YOUR TASK:
Starting at the line that contains "Given: Uncheck the" and ending with the line that contains "1060x628 pixels.", rewrite those lines with "conversation" changed to "chat" and everything else kept the same. Omit the pictures.

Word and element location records
..............................
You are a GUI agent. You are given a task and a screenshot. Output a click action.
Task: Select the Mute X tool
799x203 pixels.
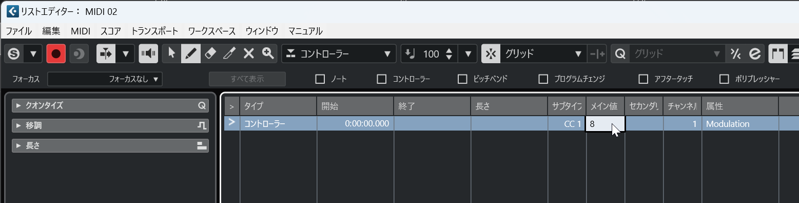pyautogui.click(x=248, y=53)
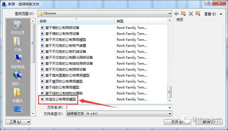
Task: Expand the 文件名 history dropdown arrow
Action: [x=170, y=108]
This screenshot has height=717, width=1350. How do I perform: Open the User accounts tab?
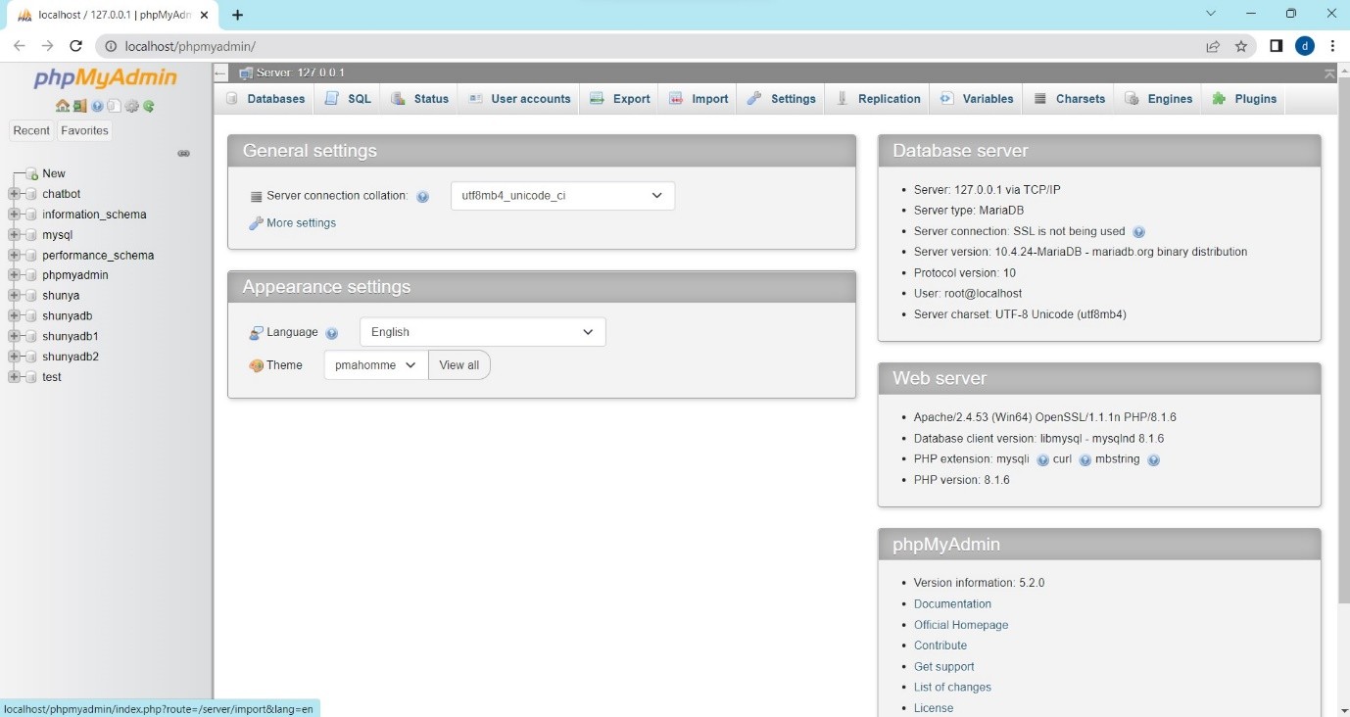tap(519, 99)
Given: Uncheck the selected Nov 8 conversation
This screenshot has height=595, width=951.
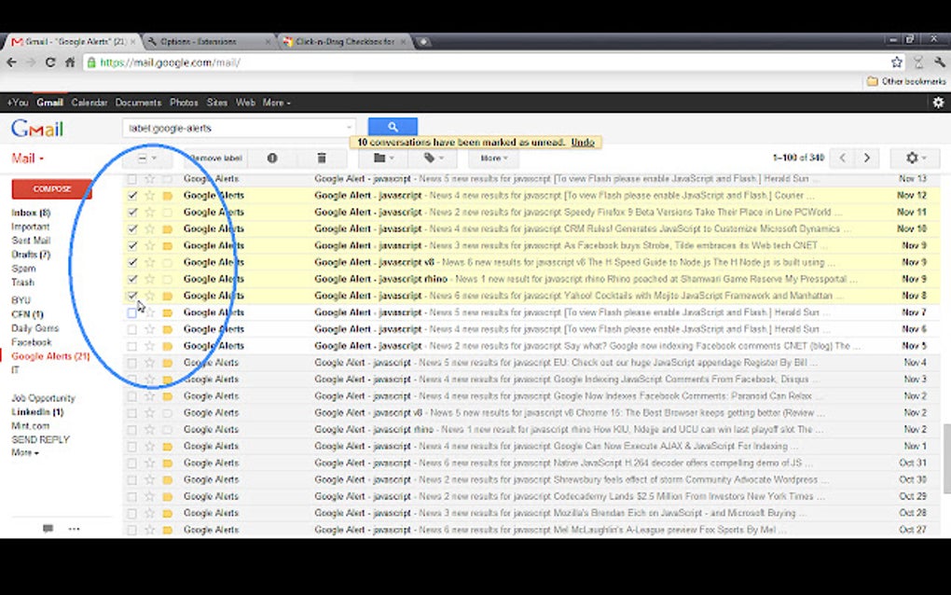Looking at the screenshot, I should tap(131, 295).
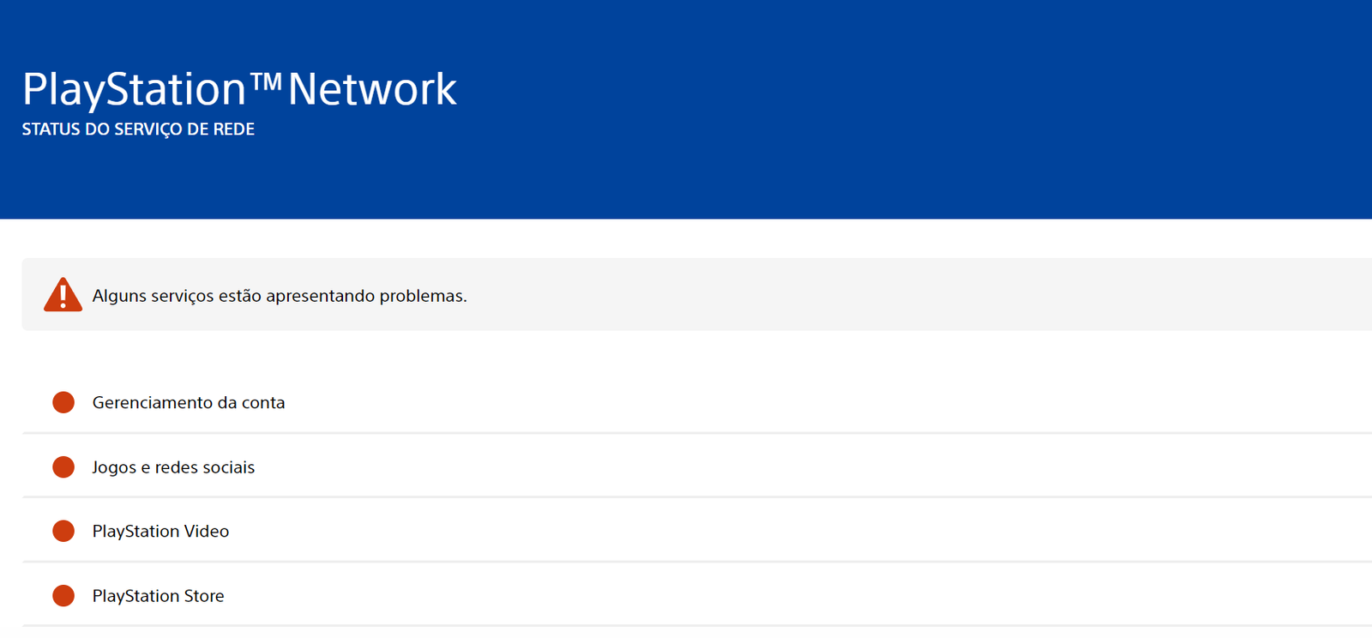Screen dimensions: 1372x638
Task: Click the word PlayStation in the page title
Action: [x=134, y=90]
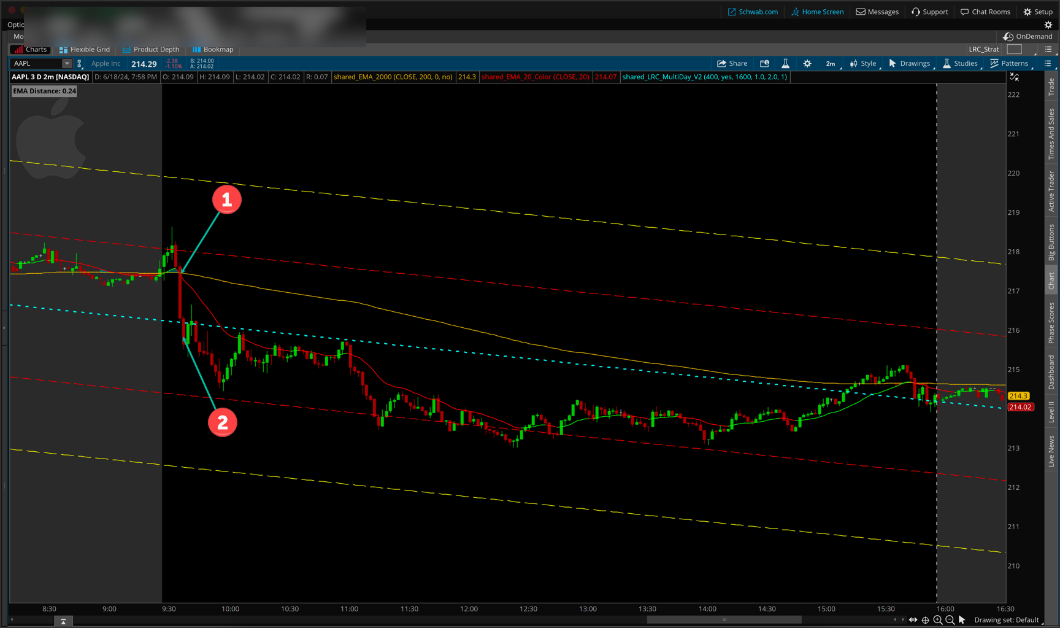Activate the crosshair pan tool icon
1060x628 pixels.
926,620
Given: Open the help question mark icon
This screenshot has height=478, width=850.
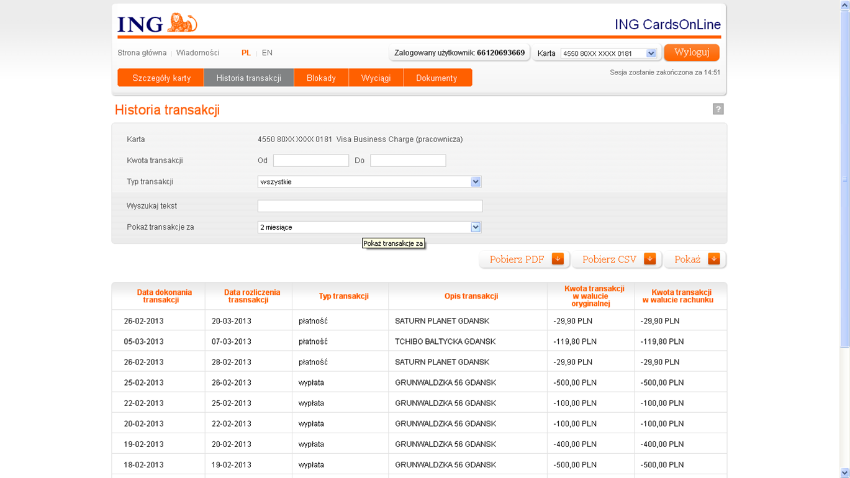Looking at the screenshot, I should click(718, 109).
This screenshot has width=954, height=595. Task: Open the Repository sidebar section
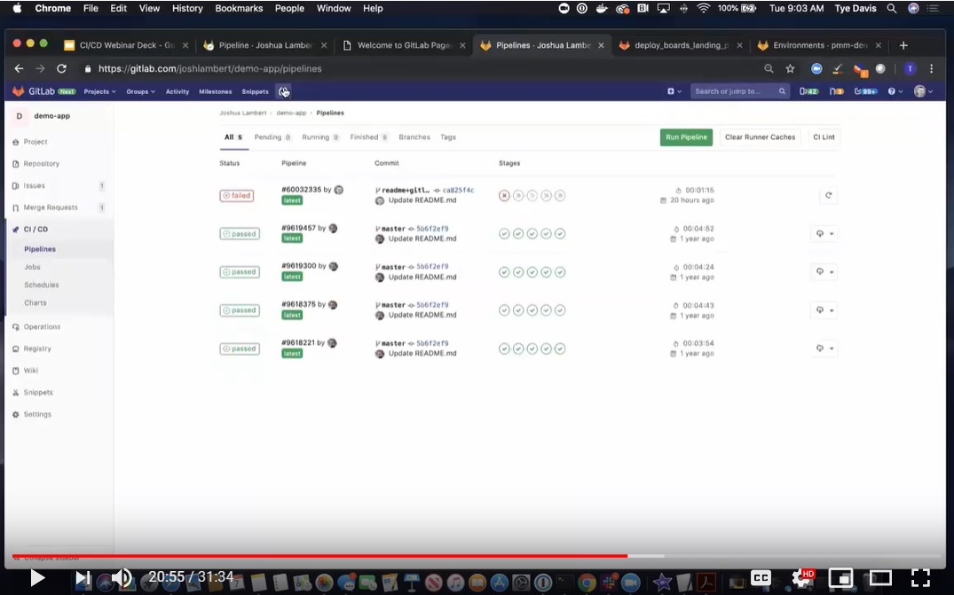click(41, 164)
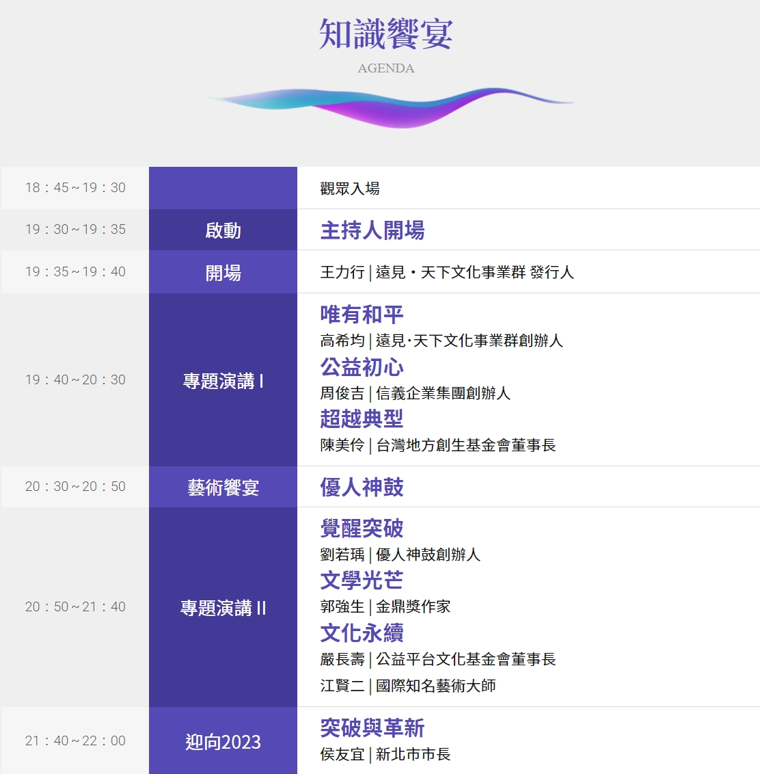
..............................
SOLUTION TO THE EXERCISE:
Given: Uncheck the selected Nov 8 chat
This screenshot has height=595, width=951.
Looking at the screenshot, I should tap(131, 295).
Screen dimensions: 1372x638
Task: Click the word PlayStation in the page title
Action: [x=134, y=90]
Activate the crosshair pan tool icon
1060x628 pixels.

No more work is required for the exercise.